* _WHAT YOU WILL DO_: Count the lines in the records below that contain the word "give", and reply with only that number.

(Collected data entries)

:::::

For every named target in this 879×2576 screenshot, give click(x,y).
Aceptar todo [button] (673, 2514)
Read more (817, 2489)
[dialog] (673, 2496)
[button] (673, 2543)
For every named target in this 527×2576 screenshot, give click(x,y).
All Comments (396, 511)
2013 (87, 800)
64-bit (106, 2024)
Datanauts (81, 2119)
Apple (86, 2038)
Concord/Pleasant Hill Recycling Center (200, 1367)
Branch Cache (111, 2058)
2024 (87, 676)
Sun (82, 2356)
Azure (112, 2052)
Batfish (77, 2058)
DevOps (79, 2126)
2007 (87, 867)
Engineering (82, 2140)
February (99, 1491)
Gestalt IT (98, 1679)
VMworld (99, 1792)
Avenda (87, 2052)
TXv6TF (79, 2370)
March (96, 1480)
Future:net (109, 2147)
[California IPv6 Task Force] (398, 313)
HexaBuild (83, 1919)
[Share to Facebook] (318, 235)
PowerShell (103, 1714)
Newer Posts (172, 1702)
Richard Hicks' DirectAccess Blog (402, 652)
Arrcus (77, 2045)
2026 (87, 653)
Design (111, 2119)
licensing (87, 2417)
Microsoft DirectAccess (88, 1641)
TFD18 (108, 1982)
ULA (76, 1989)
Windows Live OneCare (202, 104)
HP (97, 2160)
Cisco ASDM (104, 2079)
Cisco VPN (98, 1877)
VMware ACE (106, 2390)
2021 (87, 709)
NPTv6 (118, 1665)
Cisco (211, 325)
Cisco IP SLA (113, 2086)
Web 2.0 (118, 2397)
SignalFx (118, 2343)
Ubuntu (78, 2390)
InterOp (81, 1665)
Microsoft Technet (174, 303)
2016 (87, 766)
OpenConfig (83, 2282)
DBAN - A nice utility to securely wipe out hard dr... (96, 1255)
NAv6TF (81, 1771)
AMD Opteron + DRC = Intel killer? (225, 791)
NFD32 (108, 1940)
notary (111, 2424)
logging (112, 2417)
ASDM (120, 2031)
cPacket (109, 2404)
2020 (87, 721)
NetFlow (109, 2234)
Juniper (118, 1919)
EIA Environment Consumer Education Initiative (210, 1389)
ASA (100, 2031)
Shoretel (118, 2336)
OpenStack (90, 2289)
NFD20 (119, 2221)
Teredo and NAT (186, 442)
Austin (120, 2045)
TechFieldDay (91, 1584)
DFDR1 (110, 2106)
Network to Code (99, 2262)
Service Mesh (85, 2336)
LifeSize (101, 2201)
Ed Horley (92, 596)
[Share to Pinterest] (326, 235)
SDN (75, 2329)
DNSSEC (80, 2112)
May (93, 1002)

:::::

* _WRITTEN REPLY_: 2